── Texto extraído ──

El rostro de hierro que muestra la ciudad

Un símbolo de los tiempos que transcurren es, sin dudas, el estado de inseguridad que se manifiesta en un creciente número de casos y con expresiones cada vez más violentas. Por múltiples causas, según señalan los estudiosos del tema, la violencia aumenta en la sociedad argentina, en buena medida pareja con las necesidades que crecen en amplios sectores populares.
Lo paradójico -y lamentable- del caso es que las actuales autoridades nacionales fueron las que realizaron publicitadas promesas de cambios en la materia, asegurando que mejorarían sustancialmente los índices de inseguridad apenas asumieran el gobierno. Un simple vistazo al panorama actual alcanza para comprobar que aquélla fue una más de las promesas de campaña sobre las que se encabalgaron el actual presidente y su partido en el propósito de alcanzar el gobierno.
Más alarmante todavía resulta advertir que, junto con una innegable tendencia a la represión violenta de la protesta social, los actos de corrupción parecen haberse hecho cotidianos en las fuerzas policiales de la Capital Federal y la provincia de Buenos Aires, alcanzando incluso a las más altas jerarquías y generando lamentables ejemplos para los subordinados.
En lo que respecta a nuestra provincia, pese a las justificadas críticas que merece la política de seguridad, la situación no aparece como tan grave, si bien resulta evidente un innegable crecimiento del delito. Pero lo más notable de todo ha sido la reacción popular ante el problema: ha consistido, ni más ni menos, en un masivo enrejamiento de las propiedades. Puede decirse que desde hace varios años este fenómeno es común a muchas ciudades del país, pero entre nosotros se hace más manifiesto por el contraste que implica. Así aquel adorno de hierro que en las casas de cincuenta y más años atrás constituía un detalle estético, a veces de notable factura, es actualmente un refuerzo preventivo para disuadir una posible ingresión a las propiedades. Y por cierto que en la mayoría de las casas enrejadas la estética ha pasado a ser un detalle de escasa importancia, instalando a la seguridad como cuestión prioritaria.

───
── Material de apoyo ──

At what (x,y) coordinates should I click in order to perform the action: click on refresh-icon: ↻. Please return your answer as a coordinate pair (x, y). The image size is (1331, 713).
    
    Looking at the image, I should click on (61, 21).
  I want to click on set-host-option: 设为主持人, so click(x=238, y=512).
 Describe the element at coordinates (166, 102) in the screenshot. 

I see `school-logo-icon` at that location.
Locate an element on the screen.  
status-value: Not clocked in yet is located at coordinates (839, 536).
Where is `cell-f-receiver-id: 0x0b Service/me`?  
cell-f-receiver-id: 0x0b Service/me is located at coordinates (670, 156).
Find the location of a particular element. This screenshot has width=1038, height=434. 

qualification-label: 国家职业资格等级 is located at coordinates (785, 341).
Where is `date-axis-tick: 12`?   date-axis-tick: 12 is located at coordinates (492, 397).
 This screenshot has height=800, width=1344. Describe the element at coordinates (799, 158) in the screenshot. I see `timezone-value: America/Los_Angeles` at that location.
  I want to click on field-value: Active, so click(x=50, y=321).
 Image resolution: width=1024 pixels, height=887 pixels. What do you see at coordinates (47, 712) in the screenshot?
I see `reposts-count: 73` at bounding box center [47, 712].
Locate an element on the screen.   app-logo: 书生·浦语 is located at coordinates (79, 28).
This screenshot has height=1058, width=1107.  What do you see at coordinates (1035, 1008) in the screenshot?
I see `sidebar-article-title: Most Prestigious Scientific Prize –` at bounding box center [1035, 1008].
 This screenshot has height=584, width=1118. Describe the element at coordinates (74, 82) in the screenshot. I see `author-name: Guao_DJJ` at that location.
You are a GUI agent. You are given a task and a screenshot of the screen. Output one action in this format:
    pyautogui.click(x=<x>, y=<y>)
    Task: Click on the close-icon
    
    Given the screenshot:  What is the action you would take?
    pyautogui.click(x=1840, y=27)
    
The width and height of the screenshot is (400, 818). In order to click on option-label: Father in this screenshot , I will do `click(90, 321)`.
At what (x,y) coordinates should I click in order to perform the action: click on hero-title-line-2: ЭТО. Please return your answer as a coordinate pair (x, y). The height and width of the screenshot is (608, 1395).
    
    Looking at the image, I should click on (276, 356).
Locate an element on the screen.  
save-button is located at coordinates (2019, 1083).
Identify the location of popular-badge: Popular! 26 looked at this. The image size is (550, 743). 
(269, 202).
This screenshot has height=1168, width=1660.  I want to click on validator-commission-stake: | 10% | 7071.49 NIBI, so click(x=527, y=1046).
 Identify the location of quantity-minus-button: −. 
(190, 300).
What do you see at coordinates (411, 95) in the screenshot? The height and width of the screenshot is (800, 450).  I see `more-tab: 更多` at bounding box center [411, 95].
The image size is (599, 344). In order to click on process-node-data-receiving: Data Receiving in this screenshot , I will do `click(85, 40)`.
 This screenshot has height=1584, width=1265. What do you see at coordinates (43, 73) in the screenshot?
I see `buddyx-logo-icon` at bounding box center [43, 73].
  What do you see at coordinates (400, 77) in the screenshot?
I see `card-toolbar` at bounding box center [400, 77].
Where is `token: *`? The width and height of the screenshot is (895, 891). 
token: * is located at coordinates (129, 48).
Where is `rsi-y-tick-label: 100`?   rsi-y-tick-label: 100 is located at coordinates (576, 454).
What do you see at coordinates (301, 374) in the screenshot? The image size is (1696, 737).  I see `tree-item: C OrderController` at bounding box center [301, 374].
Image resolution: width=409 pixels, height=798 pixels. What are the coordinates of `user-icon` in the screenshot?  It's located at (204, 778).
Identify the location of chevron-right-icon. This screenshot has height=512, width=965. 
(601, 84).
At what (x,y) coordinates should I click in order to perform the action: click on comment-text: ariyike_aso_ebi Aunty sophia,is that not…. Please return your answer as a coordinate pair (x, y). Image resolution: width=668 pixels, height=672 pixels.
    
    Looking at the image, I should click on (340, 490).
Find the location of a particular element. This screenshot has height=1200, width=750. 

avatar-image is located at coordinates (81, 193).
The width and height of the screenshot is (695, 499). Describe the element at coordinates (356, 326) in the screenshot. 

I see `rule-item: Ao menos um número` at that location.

───

= Ejercicios =
a: Según el texto sobre la inseguridad, ¿cómo reaccionó la gente de la provincia ante el aumento del delito?
b: Continúa el texto sobre la inseguridad a partir de su última oración.
Los ítems no hacen falta para nada de lo que sigue.

= Respuestas =
a: Con un masivo enrejamiento de las propiedades.

b:
El detalle es comprobable por cualquier observador: cuadras enteras con casas y negocios protegidos por enrejados, más o menos elementales pero que cumplen con la función de transmitir una sensación de protección a los propietarios. El detalle no es pintoresco sino sintomático de un estado de tensión y desconfianza que cunde en la población frente a un nuevo tipo de delincuencia que, para peor, no respeta condición, sexo ni edad, tal como lo evidencia la crónica policial. La Santa Rosa de hoy está muy lejos de aquella ciudad tranquila, de bucólico transcurrir, donde el delito apenas si revestía formas elementales y cualquier atentado contra la propiedad era el comentario de semanas. Junto con el vandalismo (o a veces acompañándolo) el latrocinio se ha convertido en uno de los más serios problemas ciudadanos obligando a los vecinos a adoptar mayoritariamente un rostro de hierro que hasta algunos años atrás nos era ajeno.